**抜粋テキスト**
========================================================================

戦略国際問題研究所(CSIS)の韓国専門家ビクター・チャ氏は、台湾有事の際に、米国と韓国の間で政治的合意が必要になるとの見解を示した。韓国は伝統的に米中対立への巻き込まれを避ける傾向があるため、台湾有事における米軍の役割について、事前に綿密な調整が必要となるだろう。 北朝鮮の動向も考慮に入れつつ、在韓米軍の駐留、後方支援、韓国の防衛能力の変化など、多岐にわたる要素を踏まえた政治的合意形成が不可欠となる。
安全保障負担分担の新たな視点
公聴会では、安全保障負担分担を単に防衛費の寄与金だけで判断すべきではないという意見も出された。シュライバー元米国防次官補は、GDP比での国防費支出という指標だけでは、同盟国の真の貢献度を正確に測れないと指摘。同盟国との強力なパートナーシップは、時間と距離の制約を克服する上で非常に重要であり、より包括的な視点で安全保障負担分担を捉えるべきだと主張した。

========================================================================

**生データ**

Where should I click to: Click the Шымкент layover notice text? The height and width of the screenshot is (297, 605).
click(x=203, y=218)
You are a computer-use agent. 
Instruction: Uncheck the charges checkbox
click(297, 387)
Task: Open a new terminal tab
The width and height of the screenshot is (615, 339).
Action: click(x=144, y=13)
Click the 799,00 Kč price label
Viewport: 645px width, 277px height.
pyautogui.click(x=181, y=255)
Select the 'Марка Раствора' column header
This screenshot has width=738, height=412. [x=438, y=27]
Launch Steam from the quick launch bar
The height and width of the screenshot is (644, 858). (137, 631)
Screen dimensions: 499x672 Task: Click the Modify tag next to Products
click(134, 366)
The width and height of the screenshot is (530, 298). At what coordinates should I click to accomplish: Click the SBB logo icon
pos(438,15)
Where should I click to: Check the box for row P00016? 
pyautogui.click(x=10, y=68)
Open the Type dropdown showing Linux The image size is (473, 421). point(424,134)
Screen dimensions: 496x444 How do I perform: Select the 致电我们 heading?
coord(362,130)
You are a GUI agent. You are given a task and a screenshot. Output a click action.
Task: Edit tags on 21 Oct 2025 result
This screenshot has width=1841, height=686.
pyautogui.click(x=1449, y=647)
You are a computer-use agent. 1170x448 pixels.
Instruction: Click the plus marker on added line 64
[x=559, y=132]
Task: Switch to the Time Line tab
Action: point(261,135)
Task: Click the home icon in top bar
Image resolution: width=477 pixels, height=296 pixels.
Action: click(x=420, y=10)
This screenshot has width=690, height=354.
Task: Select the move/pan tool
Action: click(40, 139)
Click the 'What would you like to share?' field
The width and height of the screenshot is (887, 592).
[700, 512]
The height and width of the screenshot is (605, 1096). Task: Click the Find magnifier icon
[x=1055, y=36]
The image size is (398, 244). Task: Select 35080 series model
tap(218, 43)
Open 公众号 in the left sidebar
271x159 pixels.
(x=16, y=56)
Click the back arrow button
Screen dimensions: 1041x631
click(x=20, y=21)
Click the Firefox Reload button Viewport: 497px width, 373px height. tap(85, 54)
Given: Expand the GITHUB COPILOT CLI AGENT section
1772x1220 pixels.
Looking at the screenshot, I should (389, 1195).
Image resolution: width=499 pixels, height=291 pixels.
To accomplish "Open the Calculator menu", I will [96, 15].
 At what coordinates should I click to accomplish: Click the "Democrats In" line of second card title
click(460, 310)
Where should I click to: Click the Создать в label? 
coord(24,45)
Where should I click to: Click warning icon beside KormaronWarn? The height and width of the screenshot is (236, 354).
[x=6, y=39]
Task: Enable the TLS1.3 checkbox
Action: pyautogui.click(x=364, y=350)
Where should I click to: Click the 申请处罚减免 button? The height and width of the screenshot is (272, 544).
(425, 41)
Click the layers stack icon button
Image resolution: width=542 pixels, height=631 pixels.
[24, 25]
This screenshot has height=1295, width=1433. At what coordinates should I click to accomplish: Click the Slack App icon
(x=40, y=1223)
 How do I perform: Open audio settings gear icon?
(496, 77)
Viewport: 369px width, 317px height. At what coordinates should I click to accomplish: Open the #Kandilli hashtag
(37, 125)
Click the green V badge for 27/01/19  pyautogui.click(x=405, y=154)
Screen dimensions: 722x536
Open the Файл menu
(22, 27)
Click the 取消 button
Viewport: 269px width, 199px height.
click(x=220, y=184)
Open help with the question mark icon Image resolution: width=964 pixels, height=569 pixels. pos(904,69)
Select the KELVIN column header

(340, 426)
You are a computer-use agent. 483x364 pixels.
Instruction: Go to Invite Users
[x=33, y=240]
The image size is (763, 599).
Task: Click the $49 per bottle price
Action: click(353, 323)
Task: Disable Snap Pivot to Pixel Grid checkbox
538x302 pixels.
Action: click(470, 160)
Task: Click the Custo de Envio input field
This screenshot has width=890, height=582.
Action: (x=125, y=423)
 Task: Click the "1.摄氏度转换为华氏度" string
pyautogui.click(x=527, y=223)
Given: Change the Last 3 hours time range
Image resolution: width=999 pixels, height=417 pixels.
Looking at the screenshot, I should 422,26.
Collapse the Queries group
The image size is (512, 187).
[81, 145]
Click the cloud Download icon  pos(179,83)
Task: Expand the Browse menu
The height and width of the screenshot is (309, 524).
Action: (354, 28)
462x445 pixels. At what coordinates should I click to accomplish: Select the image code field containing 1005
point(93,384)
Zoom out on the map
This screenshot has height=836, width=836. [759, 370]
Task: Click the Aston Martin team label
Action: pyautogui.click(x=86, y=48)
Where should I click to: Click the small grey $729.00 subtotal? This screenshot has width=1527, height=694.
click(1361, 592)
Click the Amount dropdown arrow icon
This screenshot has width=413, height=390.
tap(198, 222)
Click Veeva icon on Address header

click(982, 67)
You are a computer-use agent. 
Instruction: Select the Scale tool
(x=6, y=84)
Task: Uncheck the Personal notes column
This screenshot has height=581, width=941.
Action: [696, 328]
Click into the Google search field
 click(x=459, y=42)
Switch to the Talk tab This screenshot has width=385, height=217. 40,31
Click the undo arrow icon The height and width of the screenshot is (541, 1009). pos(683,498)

========================================================================

**演習課題**
(1) 抜粋テキストによると、シュライバー元米国防次官補が「同盟国の真の貢献度を正確に測れない」とした指標は何か。
(2) 抜粋テキストで、政治的合意形成において踏まえるべき要素として「など」の前に挙げられている項目をすべて列挙せよ。
(3) 抜粋テキストの最後の文に続けて、文章を書き継げ。
一覧はこの作業では使用しない。

**課題別解答**
(1) GDP比での国防費支出という指標。

(2) 在韓米軍の駐留、後方支援、韓国の防衛能力の変化

(3)
台湾海峡や西フィリピン海、東シナ海などでの有事発生時には、米国は地理的なハンディキャップを負うことになる。だからこそ、同盟国との連携強化が不可欠なのだ。 日本、韓国、そして米国が緊密に連携することで、地域の平和と安定を維持していくことが求められている。
日米韓の安全保障協力は、新たな局面を迎えている。今後の動向に注目が集まる。